#### What to produce
Find every line below where the string "agent" shows up, and copy those lines.

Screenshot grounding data
--------------------------------

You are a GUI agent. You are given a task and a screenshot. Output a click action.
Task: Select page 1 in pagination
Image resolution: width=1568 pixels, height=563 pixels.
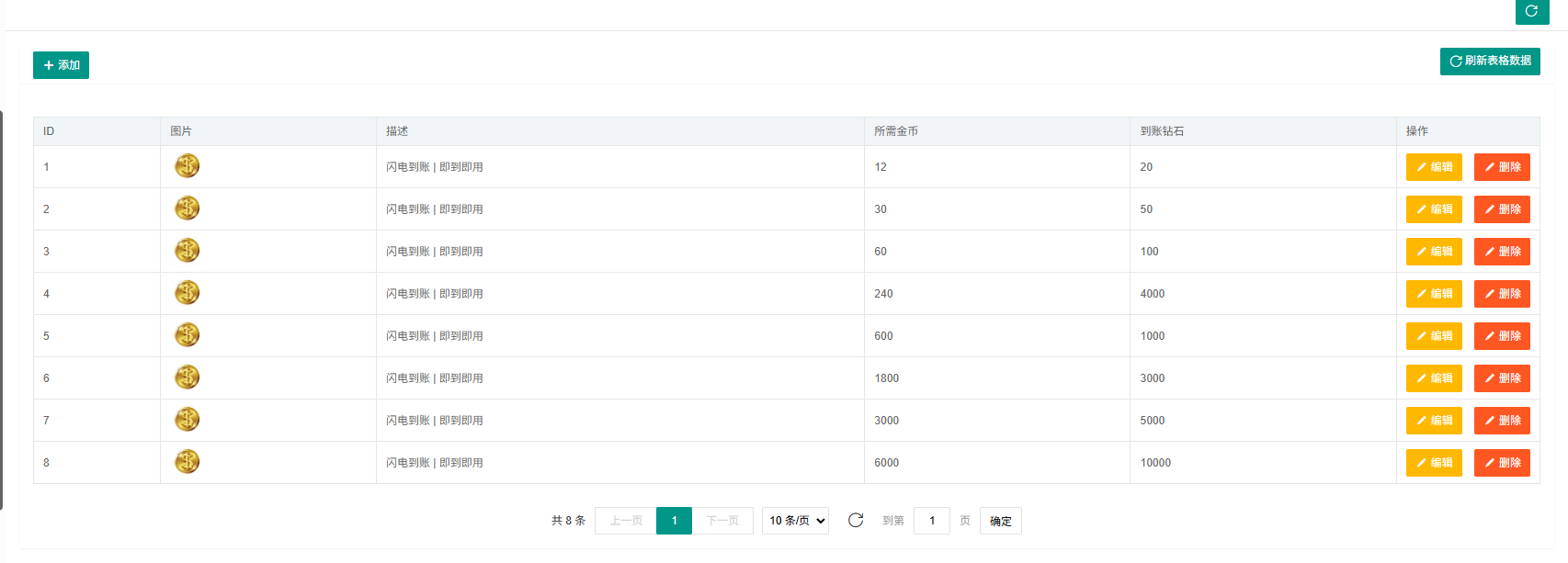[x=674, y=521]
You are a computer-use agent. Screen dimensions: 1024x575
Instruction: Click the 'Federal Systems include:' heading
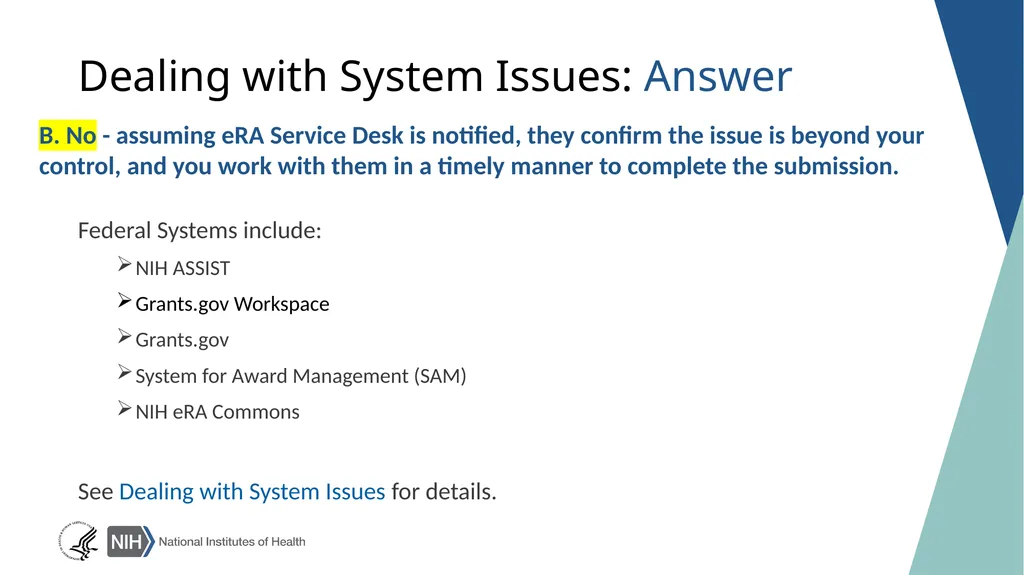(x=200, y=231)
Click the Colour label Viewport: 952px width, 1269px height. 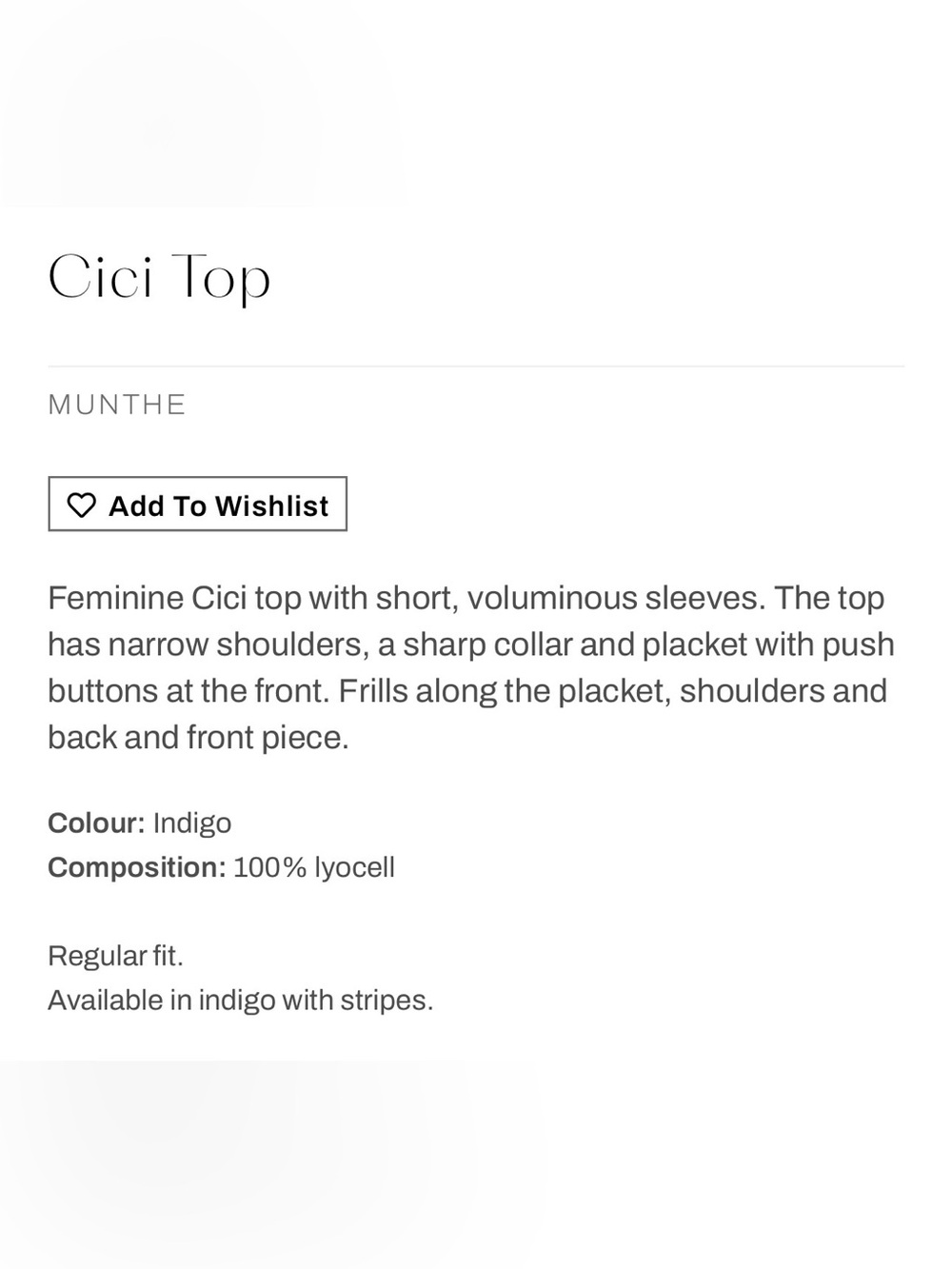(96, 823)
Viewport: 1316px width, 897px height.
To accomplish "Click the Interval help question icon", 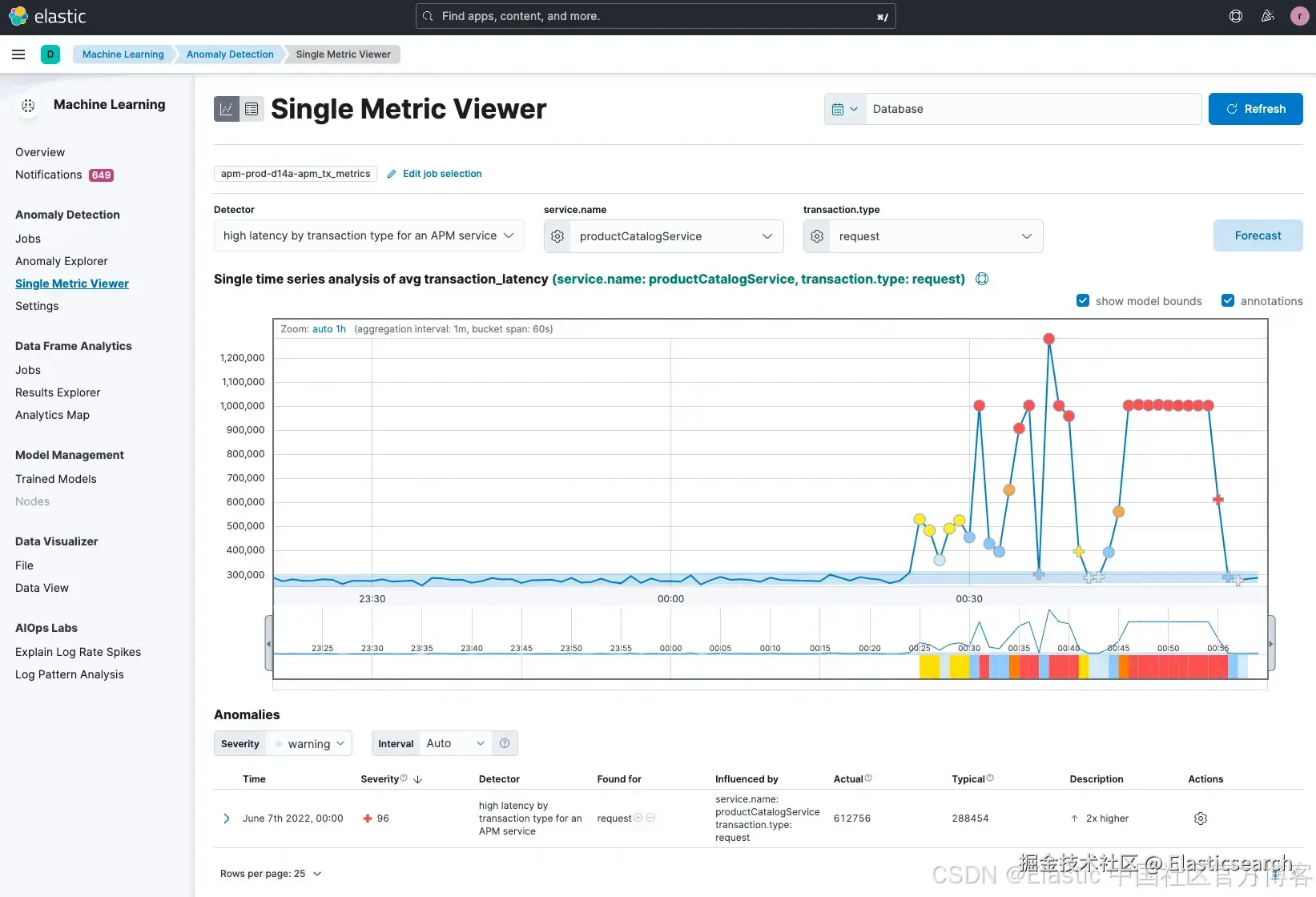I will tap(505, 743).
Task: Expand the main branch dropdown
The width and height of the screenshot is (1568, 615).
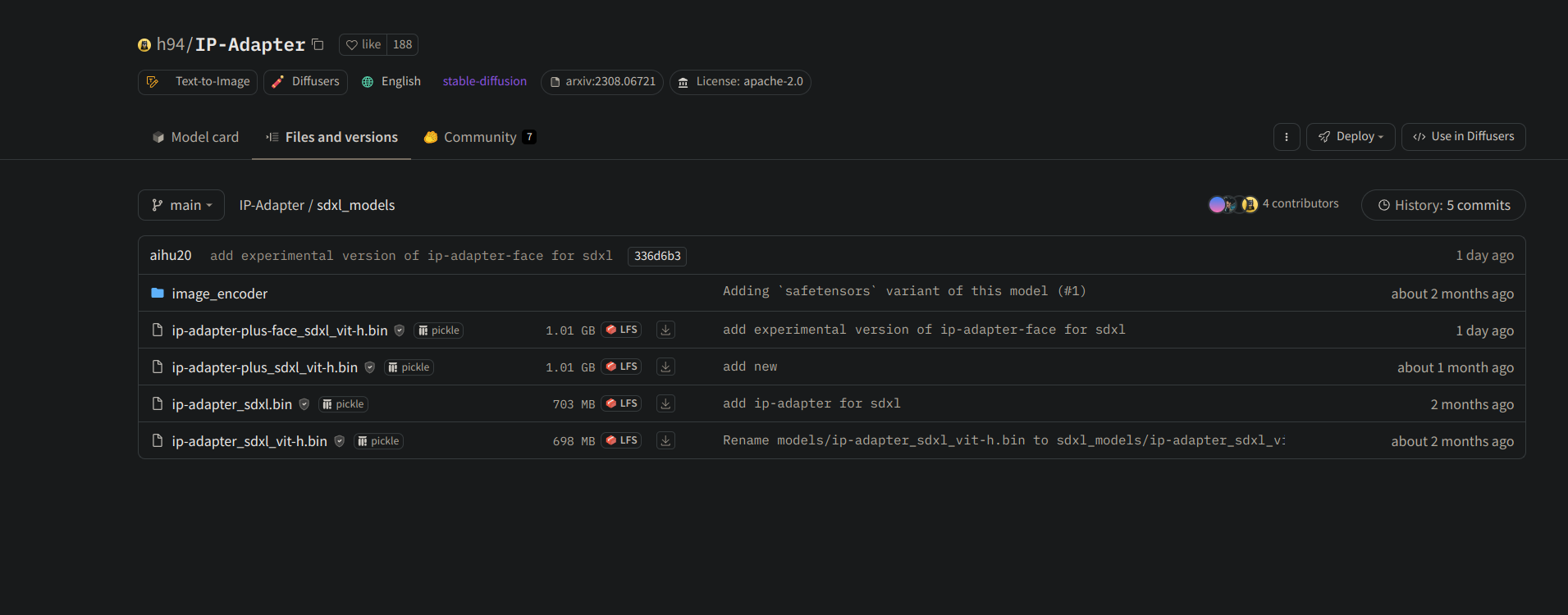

--------------------------------

#### Answer
You are a GUI agent. You are given a task and a screenshot. Output a click action.
You are a computer-use agent. Screen dimensions: 1024x575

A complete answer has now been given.